EXTRACT TO READ:
>> Begin

I’ve always been fascinated by the Mitsubishi Lancer Evolution. Not fascinated enough to buy one, of course, although I think that even I – an unemployed blogger who wears pants at least two days per week – could qualify for financing through Mitsubishi Credit. Presumably, this would depend on whether I arrived at the dealership wearing pants.
No, what’s fascinated me about the Evo is the car’s most unique aspect. I know what you’re thinking: he’s going to make Asian jokes! But I’m not. (Some of you are now thinking: then why am I reading this?) I’m not even going to call out the Evo for its tuner drivers who believe a car’s quality is judged by the number of elderly people it can piss off with a loud exhaust. After all, this isn’t especially unique, since the E46 BMW M3 exists.
Instead, the Evo’s most unique aspect is the fact that it’s based on the Mitsubishi Lancer. I find it hard to wrap my mind around this. The Evo – commonly considered to be a pretty damn good performance car – is based on a $16,000 compact sedan that plays in a segment of cars you’d buy for your teenage daughter whose sole criteria is: I want blue, daddy! Even more unbelievably, it’s actually near the bottom of this segment, except among people whose credit scores roughly equal a linebacker’s jersey number.

>> End

PROBLEM A: From the post above about the Mitsubishi Lancer Evolution, pull out everything from "Instead, the Evo’s" down to "linebacker’s jersey number.", word for word.
PROBLEM B: Write the next part of the post above about the Mitsubishi Lancer Evolution, picking up right after its final sentence.

SOURCE EXCERPT:

>> Begin

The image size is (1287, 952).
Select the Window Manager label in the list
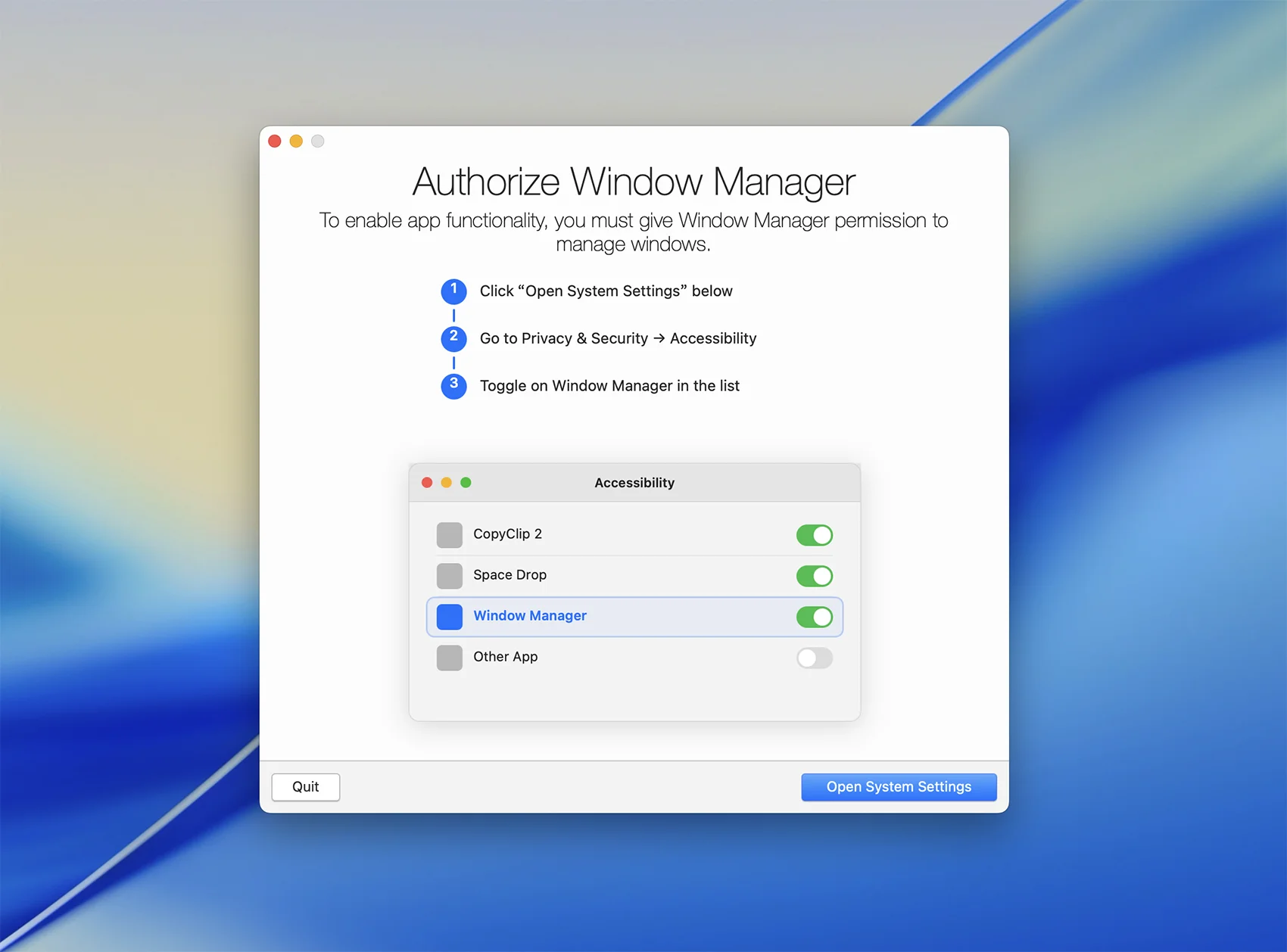[x=529, y=616]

>> End

TASK ANSWER A:
Instead, the Evo’s most unique aspect is the fact that it’s based on the Mitsubishi Lancer. I find it hard to wrap my mind around this. The Evo – commonly considered to be a pretty damn good performance car – is based on a $16,000 compact sedan that plays in a segment of cars you’d buy for your teenage daughter whose sole criteria is: I want blue, daddy! Even more unbelievably, it’s actually near the bottom of this segment, except among people whose credit scores roughly equal a linebacker’s jersey number.

TASK ANSWER B:
As I thought about this, I realized something: the Lancer is probably the car with the single greatest gap between the base model and the performance model. No one who’s swayed by the economy of a 148-horsepower, base-level Lancer will want to drive an Evo. And Evo owners view Lancer drivers with the same contempt as that friend we all had with an SRT-4 who would always correct people who called it a Neon.
Before writing a story about the unparalleled gap between the Lancer and the Evo, I decided to do some research to see if any other cars had similar divides. Primarily, this involved staring out my window at cars that drove by, thinking things like: “Eh, Hyundai Sonata, no performance model,” or “Who still buys the Volvo XC70?” or “Does that car still have those Christmas reindeer antlers on?”
The Bigger Gap
Eventually, something drove by that does have a bigger gap than the Evo between its base model and its performance variants: the Mercedes-Benz CLK.
In the past, I’ve gotten in trouble with the Best and Brightest for making generalizations about car owners. Actually, I’ve only gotten in trouble for making generalizations about Subaru owners, who I now know are not all lesbians, do not solely live in the northeast, and eat a wide variety of food that may include grape nuts, but doesn’t always.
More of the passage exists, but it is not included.